Dein Vater ist ja auch nicht Gott!

Wir waren in Schweden! 65 Männer und Frauen, Jugendliche und Senioren aus Münster, Bocholt, Isselburg usw. hatten sich im Oktober auf den Weg gemacht, um als Pilger in ein Land zu kommen, das nicht gerade als Wallfahrtsland bekannt ist. Und dennoch: Einerseits haben wir die Grabstätten der Hl. Birgitta, des Hl. Olav und des großartigen Christen Dag Hammerskjöld besucht und an den Gräbern gebetet, andererseits hatten wir bei der täglichen Eucharistie-Feier versucht, dem Geheimnis des Pilgerns auf die Spur zu kommen; denn Pilger sind wir ein Leben lang, und mit dem Weggeleit Jesu Christi pilgert es sich gut.

Danken möchte ich an dieser Stelle noch einmal unseren ganz hervorragenden beiden Busfahrern Robert und Sobi, auch den jugendlichen Messdienern und Musikern, dem jugendlichen Service-Team und allen Helferinnen und Helfern.

Beeindruckt haben uns die herrlichen Kathedralen von Skara, Örebro, Uppsala und Lund, aber auch die wunderbaren kleinen Kirchen in Husaby, Gamla Uppsala u.a. Besonders Husaby war für mich die Realisierung eines Traumes; ich werde im Dezember noch einmal auf die wunderbaren Ausmalungen von Husaby zurückkommen.

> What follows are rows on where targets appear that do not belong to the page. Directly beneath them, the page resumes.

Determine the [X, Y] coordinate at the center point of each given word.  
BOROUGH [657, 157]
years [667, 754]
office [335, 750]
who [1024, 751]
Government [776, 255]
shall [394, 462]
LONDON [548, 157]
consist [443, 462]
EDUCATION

Unser Kirchenfenster im Nazarener-Stil des 19. Jahrhunderts befindet sich in der Kathedrale von Örebro, mitten in der Stadt. Etliche wunderbare Kirchenfenster illustrieren Geschichten aus der Hl. Schrift. Dieses Fenster, dessen Aufnahme ich unserem mitreisenden Christoph Reiberg verdanke, zeigt die Geschichte vom verlorenen Sohn, die man heute gern – zu recht! – die Geschichte vom barmherzigen Vater nennt. Denn auf den Vater kommt es in dieser Geschichte ein, er steht für Gott, und dies ist das wohl schönste und der Verkündigung Jesu angemessenste Gottesbild. Der Vater liebt seinen Sohn so sehr, dass er ihn schweren Herzens in die Fremde gehen lässt, ausgestattet mit seinem Erbe. Und er liebt den Sohn so sehr, dass er ihn sogar ohne jeden Vorwurf wieder aufnimmt und sogar ein Fest für ihn feiert, obwohl der Sohn dem Vater zweifellos Kummer bereitet hatte. Wer liebt, ist wirklich auch ohnmächtig, und so ist Gott wohl auch: Liebend steht er dem freien Willen der Menschen oft hilflos und ohnmächtig gegenüber. Aber so ist die Liebe. Sie leidet, statt zu strafen. So ist Gott. Besonders zeigt er seine Liebe im Freigeben und noch mehr im vorwurfslosen Wiederaufnehmen.

Ich habe vor einigen Jahren diese Geschichte den Kindern bei der Vorbereitung auf das Bußsakrament erzählt, auch mit den schönen Bildern einer Kinderbibel. Ein pfiffiger Knabe sagte, als ich von der Rückkehr des Sohnes und der versöhnlichen Liebe des Vaters erzählte: „Das hätte mein Vater aber nicht getan; der hätte mich erst mal verkloppt!“ Darauf sagte ein anderer, mindestens ebenso pfiffiger: „Dein Vater ist ja auch nicht Gott!“ Der hatte verstanden, um was es ging. Und vor allem: So unglaublich liebevoll ist Gott. Er verzeiht und feiert ein Fest, weil er liebt. Auch die anderen hatten verstanden. So etwas ist eine Sternstunde im Leben eines Seelsorgers, wenn eine wichtige Botschaft auf fruchtbaren Acker fällt, obwohl damit zunächst gar nicht zu rechnen war. Ich glaube, dass ich selten den Flügelschlag des Heiligen Geistes so deutlich vernommen habe wie hier.

Manchmal können wir Menschen sehr gut zueinander sein, aber dass einer gegen jede Vernunft liebt: Das kann wohl nur Gott!